_INSTRUCCIÓN DE TRABAJO 1_
Reproduce tal cual el pasaje del bloque de texto que comienza en las palabras "Amén de las" y concluye después de "de la transmisión.".
_INSTRUCCIÓN DE TRABAJO 2_
Según el bloque de texto, ¿qué se ha convertido en las últimas semanas en el principal foco de infección de la COVID19?

_BLOQUE DE TEXTO_
========

Se sabe. En materia de control y enfrentamiento a la COVID19, Cuba ha demostrado no ser segunda de nadie. Aun con el rebrote de los últimos días, en el occidente de la Isla, particularmente en La Habana, ahí están las cifras para confirmar, entre otras muchas cosas, las fortalezas de nuestro sistema de salud, pero sobre todo, que aquí –como quizás en ninguna otra parte- es menester ponerse muy fatal para morir de la enfermedad.

Sin embargo, eso que, sin lugar a dudas, resulta muy halagüeño, también tiene un lado amargo: algunos le han perdido el respeto o el miedo al contagio, han bajado la guardia y asumido actitudes disparatadas, con el consiguiente riesgo personal, que como efecto dominó deriva asimismo hacia todos los posibles contactos.

Amén de las complejidades que –en el orden de la prevención y el enfrentamiento a la pandemia causada por el SARS COV 2- implica la condición de capital del país, justo es reconocer, que no pocos entre quienes vivimos por estos lares, hemos subestimado el mal, y como consecuencia ahora pagamos los desatinos con un repunte de la transmisión.  

Es entre los jóvenes donde tiene lugar el mayor número de contagios, aunque el nuevo coronavirus ni discrimina ni va en busca de nadie. Son las personas, con un comportamiento imprudente, quienes se ponen en contacto con él. Respetar las medidas de prevención, en modo alguno, guarda relación con la edad, es una cuestión de disciplina, sentido común, responsabilidad y compromiso.

Llamo la atención sobre otros dos aspectos, la mayoría de los casos confirmados son el resultado del contacto con otros casos confirmados como también, entre ellos, son mayoría el número de asintomáticos, y ello prueba que cualquiera –incluso uno mismo- puede estar padeciendo el mal, sin saberlo, y por tanto la mejor manera de protegerse es acatar las recomendaciones sanitarias (no salir de casa, salvo cuestiones de extrema necesidad, usar correctamente el nasobuco, respetar el distanciamiento físico y social, frecuente lavado de manos y limpieza de superficie susceptibles de alojar el virus).

Las reuniones sociales (fiestas, citas colectivas entre familiares o amigos, encuentros religiosos) ameritan mención aparte. En las últimas semanas, por sus características, tales eventos se han convertido en el principal foco de infección de la COVID19, un padecimiento con un altísimo nivel de contagio. Son, por su esencia, un llamado a ignorar las medidas de prevención.

========

_DATOS EXTRAÍDOS_
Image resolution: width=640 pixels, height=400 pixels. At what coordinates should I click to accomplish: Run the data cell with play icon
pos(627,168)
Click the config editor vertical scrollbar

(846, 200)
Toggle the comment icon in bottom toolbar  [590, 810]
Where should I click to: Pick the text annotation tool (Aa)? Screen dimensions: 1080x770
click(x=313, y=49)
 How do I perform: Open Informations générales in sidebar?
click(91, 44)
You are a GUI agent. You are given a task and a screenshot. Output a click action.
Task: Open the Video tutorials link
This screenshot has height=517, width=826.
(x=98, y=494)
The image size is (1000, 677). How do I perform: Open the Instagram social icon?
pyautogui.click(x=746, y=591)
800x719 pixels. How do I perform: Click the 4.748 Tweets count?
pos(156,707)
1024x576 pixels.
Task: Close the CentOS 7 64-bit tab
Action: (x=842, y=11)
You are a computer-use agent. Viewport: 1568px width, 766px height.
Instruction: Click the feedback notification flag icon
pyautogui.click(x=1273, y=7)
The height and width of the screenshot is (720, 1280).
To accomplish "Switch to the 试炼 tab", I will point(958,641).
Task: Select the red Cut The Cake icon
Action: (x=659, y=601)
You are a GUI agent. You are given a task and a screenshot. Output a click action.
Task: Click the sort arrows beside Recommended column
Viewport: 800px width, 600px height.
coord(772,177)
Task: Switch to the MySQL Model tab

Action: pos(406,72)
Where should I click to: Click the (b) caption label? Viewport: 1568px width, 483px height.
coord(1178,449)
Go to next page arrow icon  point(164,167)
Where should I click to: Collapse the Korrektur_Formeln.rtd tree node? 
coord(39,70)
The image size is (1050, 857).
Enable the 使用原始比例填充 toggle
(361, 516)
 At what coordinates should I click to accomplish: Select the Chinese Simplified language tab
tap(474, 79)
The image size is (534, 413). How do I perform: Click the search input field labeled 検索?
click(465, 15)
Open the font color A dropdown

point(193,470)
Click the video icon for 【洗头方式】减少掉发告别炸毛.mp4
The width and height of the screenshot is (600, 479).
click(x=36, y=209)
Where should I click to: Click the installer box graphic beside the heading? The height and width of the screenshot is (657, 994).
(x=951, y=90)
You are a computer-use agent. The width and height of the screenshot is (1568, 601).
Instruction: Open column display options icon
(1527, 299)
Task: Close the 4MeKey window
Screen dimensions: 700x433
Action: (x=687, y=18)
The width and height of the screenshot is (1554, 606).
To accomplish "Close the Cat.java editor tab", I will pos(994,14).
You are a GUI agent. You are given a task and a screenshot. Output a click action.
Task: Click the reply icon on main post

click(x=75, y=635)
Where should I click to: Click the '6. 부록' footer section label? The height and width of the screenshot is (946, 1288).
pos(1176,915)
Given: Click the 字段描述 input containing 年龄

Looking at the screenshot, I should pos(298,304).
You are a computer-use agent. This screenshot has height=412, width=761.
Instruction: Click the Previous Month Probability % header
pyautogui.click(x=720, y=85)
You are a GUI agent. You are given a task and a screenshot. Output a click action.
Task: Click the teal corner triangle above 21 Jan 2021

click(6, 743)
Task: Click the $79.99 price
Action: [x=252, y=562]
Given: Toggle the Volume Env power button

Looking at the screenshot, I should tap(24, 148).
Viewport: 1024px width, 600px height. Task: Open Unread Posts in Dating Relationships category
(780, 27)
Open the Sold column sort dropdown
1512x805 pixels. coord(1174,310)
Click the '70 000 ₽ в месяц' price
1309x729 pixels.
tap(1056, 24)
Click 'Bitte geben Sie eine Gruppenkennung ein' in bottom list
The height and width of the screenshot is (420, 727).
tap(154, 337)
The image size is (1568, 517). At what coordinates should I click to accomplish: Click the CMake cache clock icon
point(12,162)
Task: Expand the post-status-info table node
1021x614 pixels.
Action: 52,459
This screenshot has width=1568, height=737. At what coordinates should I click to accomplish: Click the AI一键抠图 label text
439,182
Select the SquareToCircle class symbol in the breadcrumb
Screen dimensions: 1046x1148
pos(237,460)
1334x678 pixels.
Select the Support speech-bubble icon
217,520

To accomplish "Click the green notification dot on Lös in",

========

_RESULTADO ESPERADO 1_
Amén de las complejidades que –en el orden de la prevención y el enfrentamiento a la pandemia causada por el SARS COV 2- implica la condición de capital del país, justo es reconocer, que no pocos entre quienes vivimos por estos lares, hemos subestimado el mal, y como consecuencia ahora pagamos los desatinos con un repunte de la transmisión.

_RESULTADO ESPERADO 2_
Las reuniones sociales: fiestas, citas colectivas entre familiares o amigos y encuentros religiosos.